* Selected passage:

▬▬▬

A is not the only one who struggles with this decision. Many students who have dual U.S. and Mexican citizenship commute every day across the border to get to school. Having family on the U.S side of the border motivates them to pursue their education in the United States even if this means waking up early to get to school on time. Many of the students who commute across the border every day do so because one or both of their parents have been deported to Tijuana or they are not able to afford housing in San Diego. Having to cross is a hassle, not only for the students but also for the parents. Parents worry about their kids leaving early in the morning and coming back late while also encouraging their children to go to school in the United States to get a better education. Crossing the border is complicated; there is a lot of uncertainty with regards to the safety of students as they travel and whether they will be able to attend the same school each year.

I, too, am a transnational student who studied in Mexico for four years, and I remember the interaction between teachers and students being great. In Mexico, there were no advanced classes for students who earn higher grades, so everyone was treated equally. For me, the interaction and friendships built in middle and high school became lifelong, especially since I lived in a rural area. I observed similar interactions and systems in Tijuana. While conducting the interviews with Student A and other students, I was amused to see how well students got along with their teachers; they would joke around with them while still being respectful. This made me question the folowing:

Why do so many students look for education in the United States when they have their friends and families in Mexico?

Among the students I interviewed, those who had family in the United States were influenced by the stories they hear. When I asked A why she wanted to move to the United States she said,

Allá puedo trabajar y estudiar al mismo tiempo.” (Over there, I can work and study at the same time.)

Student A, Tijuana

This is what her cousin does. Those who had family members who knew how to navigate the Mexican or United States higher education system influenced whether the younger ones stayed in Mexico or moved to the United States. Citizenship also mattered. Some kids who were dual citizens had family in the United States who could help, some had family in Mexico who could help, and some had family in both places who could help. Finally, many of the students who eventually became transnational (specifically, by moving to study in the U.S.), decided to do so because they had the resources on the U.S. side of the border to help them with the paperwork.

Existing Research on Students who Come to the U.S. for School

Tijuana is a border city, and there are many cultures and many people with different stories as to how they ended up there. One of the populations that is currently in the news not only in Tijuana, but in the United States are migrants from all over the world and deportees. But something that is less seen or talked about as much are transnational students. Transnational students, unlike immigrants, live in two or more nations at the same time. For them, coping with two cultures and languages is difficult. They have to often change the way they think, act, and respond based on where they are physically located. This population has also been increasing with mass deportation. Skerrett (2020) explains how transnational student education should be different than that of immigrants “because transnational students must become increasingly skilled in the languages, cultures, curriculum and instructional approaches of two or more nations.”

The U.S is known for giving better opportunities while Mexican school systems are being criticized for not doing enough for their students. This misconception about the two school systems could be what is misleading transnational students to believing that the U.S has more to offer. When they realize that it is not true, it can demoralize them.

▬▬▬

* Material supplied:

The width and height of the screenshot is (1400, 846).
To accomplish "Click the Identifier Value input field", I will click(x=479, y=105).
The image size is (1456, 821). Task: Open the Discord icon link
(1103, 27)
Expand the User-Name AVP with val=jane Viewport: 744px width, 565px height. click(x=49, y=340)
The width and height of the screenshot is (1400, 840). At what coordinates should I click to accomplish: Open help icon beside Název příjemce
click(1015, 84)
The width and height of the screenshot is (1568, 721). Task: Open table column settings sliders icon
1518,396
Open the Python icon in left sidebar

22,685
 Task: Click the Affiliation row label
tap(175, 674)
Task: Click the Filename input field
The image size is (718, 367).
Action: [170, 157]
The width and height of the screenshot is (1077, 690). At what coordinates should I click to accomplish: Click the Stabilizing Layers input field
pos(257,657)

▬▬▬

* Aim:
Repeat part of the piece on transnational students word for word. Begin at the words "I, too, am a" and stop after "families in Mexico?".

* Reply to the exercise:
I, too, am a transnational student who studied in Mexico for four years, and I remember the interaction between teachers and students being great. In Mexico, there were no advanced classes for students who earn higher grades, so everyone was treated equally. For me, the interaction and friendships built in middle and high school became lifelong, especially since I lived in a rural area. I observed similar interactions and systems in Tijuana. While conducting the interviews with Student A and other students, I was amused to see how well students got along with their teachers; they would joke around with them while still being respectful. This made me question the folowing:

Why do so many students look for education in the United States when they have their friends and families in Mexico?